**Task to complete:** Set down, please, exactly the lines below that run from the line with "Add to basket (427, 322)" to the line with "Contact (117, 2434)", both lines included.

**Information given:**
□ □ □ □ □

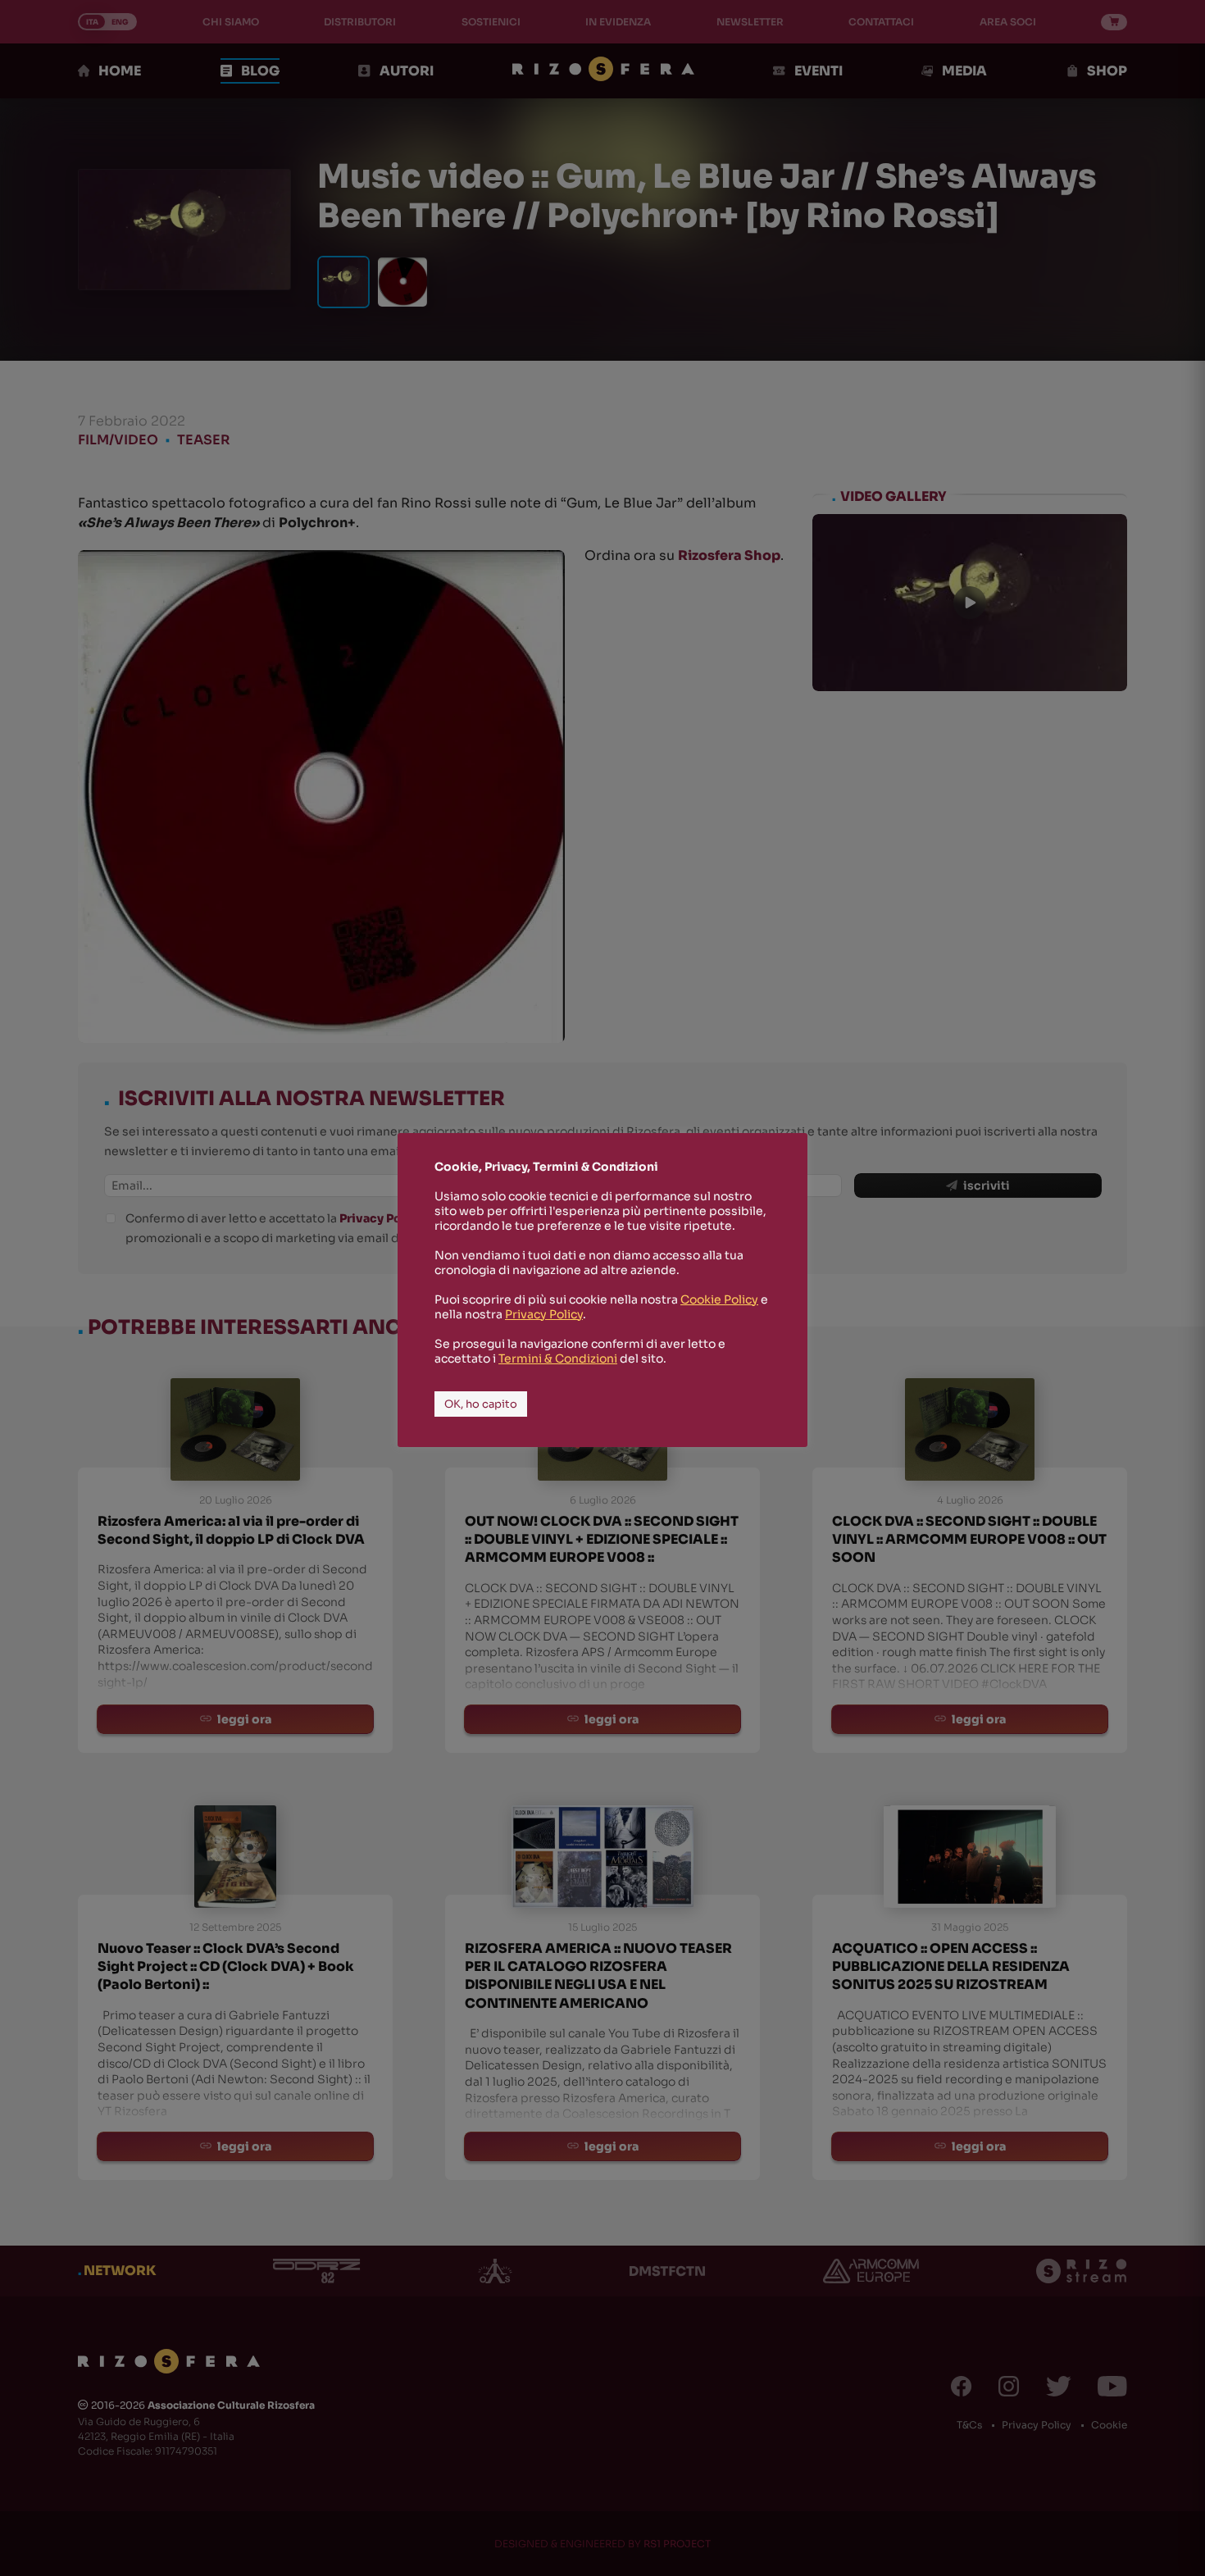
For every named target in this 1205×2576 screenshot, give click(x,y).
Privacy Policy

□ □ □ □ □

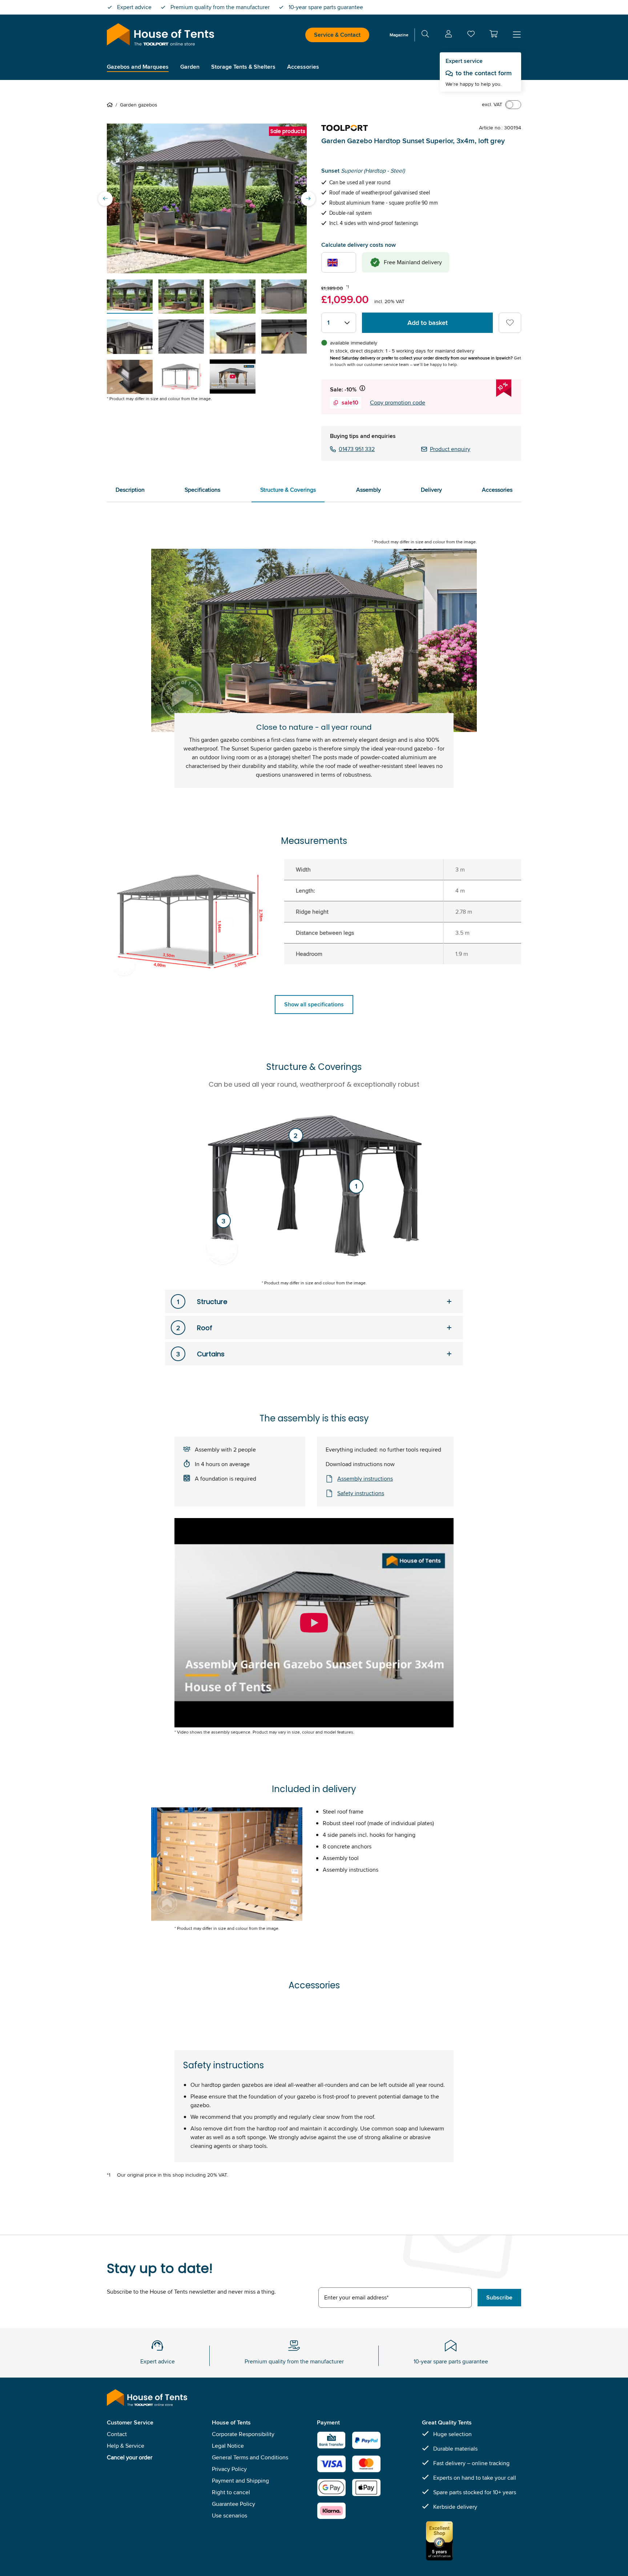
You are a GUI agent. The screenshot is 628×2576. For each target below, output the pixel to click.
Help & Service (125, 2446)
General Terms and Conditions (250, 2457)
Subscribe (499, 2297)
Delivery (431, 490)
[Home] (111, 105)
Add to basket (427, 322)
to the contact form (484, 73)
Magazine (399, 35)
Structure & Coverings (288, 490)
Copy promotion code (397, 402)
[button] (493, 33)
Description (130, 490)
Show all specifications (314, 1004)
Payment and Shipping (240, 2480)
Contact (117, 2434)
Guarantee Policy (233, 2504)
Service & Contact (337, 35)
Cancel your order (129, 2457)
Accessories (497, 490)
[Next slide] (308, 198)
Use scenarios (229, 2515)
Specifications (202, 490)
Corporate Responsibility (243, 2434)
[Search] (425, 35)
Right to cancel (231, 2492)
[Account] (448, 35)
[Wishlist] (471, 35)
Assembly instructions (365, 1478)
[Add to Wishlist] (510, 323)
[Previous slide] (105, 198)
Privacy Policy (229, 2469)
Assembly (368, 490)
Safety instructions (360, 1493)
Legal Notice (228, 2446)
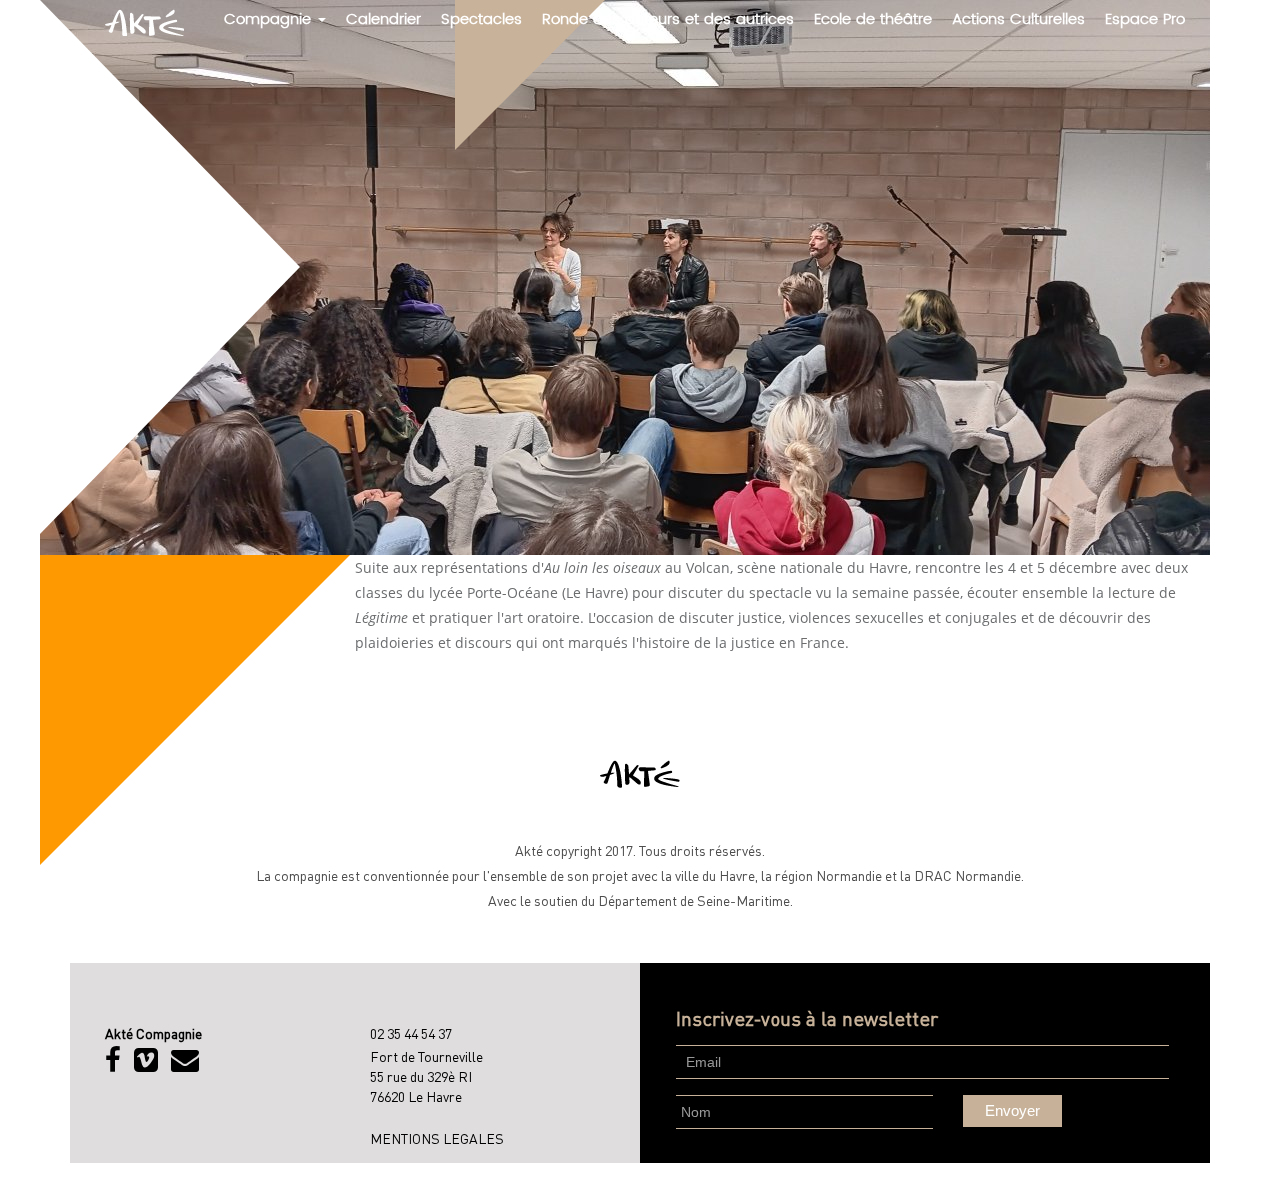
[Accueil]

□ □ □ □ □

**Answer section:**
Add to basket (427, 322)
to the contact form (484, 73)
Magazine (399, 35)
Structure & Coverings (288, 490)
Copy promotion code (397, 402)
[button] (493, 33)
Description (130, 490)
Show all specifications (314, 1004)
Payment and Shipping (240, 2480)
Contact (117, 2434)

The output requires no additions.